Yet another question about spec.
This time about the semantics of the sequence designators such as s/alt
, s/+
, s/*
etc.
an element such as (s/+ even?)
means (if I understand correctly, a sequence of 1 or more objects for which the even?
predicate is true.
but I can substitute a spec name for even?
and say (s/+ ::big-even)
and that will be a sequence of 1 or more objects each of which validates the ::big-even
spec.
However, what does (s/+ (s/alt :x even? :y prime?))
mean.

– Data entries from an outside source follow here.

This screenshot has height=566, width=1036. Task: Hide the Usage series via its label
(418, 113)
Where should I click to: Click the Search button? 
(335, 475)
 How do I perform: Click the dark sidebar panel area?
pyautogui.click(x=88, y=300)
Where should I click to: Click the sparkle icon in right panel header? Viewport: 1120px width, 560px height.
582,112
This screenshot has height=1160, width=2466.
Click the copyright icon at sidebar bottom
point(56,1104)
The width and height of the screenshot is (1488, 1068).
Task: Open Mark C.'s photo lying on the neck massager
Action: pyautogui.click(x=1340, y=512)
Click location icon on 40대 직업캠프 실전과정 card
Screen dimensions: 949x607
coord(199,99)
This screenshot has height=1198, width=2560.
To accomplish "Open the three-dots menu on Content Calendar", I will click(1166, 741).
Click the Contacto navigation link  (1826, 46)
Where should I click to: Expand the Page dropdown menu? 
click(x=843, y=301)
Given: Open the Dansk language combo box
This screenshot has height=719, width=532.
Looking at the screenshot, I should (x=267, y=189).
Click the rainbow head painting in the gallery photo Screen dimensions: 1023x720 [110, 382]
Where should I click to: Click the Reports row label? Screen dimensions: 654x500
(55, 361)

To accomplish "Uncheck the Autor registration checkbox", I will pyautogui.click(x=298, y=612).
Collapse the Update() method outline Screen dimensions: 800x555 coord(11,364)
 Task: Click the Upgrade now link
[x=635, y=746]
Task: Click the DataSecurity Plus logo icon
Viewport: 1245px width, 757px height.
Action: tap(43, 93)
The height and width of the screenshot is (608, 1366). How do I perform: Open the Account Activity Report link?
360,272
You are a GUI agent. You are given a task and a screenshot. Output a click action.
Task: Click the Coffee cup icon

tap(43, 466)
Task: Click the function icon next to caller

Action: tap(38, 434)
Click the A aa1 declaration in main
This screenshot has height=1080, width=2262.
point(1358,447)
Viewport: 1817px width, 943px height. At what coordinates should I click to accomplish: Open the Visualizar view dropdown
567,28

I would guess that it means a sequence of 1 or more elements each of which either satisfy even?
or satisfy prime?
But if I define
(s/def ::even-or-prime (s/alt :x even? :y prime?))
what does this mean? (s/+ ::even-or-prime)
It is a sequence of 1 or more sequences (each of which contains elements which are either even or prime), or is it a sequence of 1 or more integers each of which is either even or prime?I'm pretty sure spec has a way to designate both, as they are both possible things the user might want to express. right?
@jimka.issy s/alt
is for regexes, use s/or
for normal predicates
(s/+ (s/alt ....))
means a sequence of one or more alternatives
it doesn't mean each, this can be expressed with s/every
or s/coll
Sorry, my question too convoluted. Let me ask simpler.
If ::foo
is a spec defined somewhere using s/def
, what does (s/+ ::foo)
mean? Does it mean a sequence of 1 or more objects which each validate ::foo
?
yes
So it is not referntially transparent?
I.e. substituting the expression for ::foo in place, changes the meaning?
I don't see why that would be the case?
suppose
(s/def ::foo (s/alt :x even? :y prime?))
Now
(s/+ (s/alt :x even? :y prime?))
matches a sequence of 1 or more integers each of which are either even or prime, right?
but (s/+ ::foo)
matches a sequence of 1 or more objects which each satisfy :foo
, i.e., a sequence of sequences each of which contain even or prime integers.@jimka.issy Please give a working example. E.g.:
user=> (s/def ::foo (s/or :x even? :y neg?))
:user/foo
user=> (s/conform (s/+ ::foo) [2 4 -11])
[[:x 2] [:x 4] [:y -11]]
user=> (s/conform (s/+ (s/or :x even? :y neg?)) [2 4 -11])
[[:x 2] [:x 4] [:y -11]]
A spec is only applied to one thing, not to all elements of a collection, unless you use s/every
or s/coll-of
.
user=> (s/def ::nums-or-strings (s/or :nums (s/every number?) :strings (s/every string?)))
:user/nums-or-strings
user=> (s/conform ::nums-or-strings [1 2 3])
[:nums [1 2 3]]
user=> (s/conform ::nums-or-strings ["foo" "bar"])
[:strings ["foo" "bar"]]
yes, but you answer avoids my question. I'm not asking how to write a good spec. I'm asking about the semantics.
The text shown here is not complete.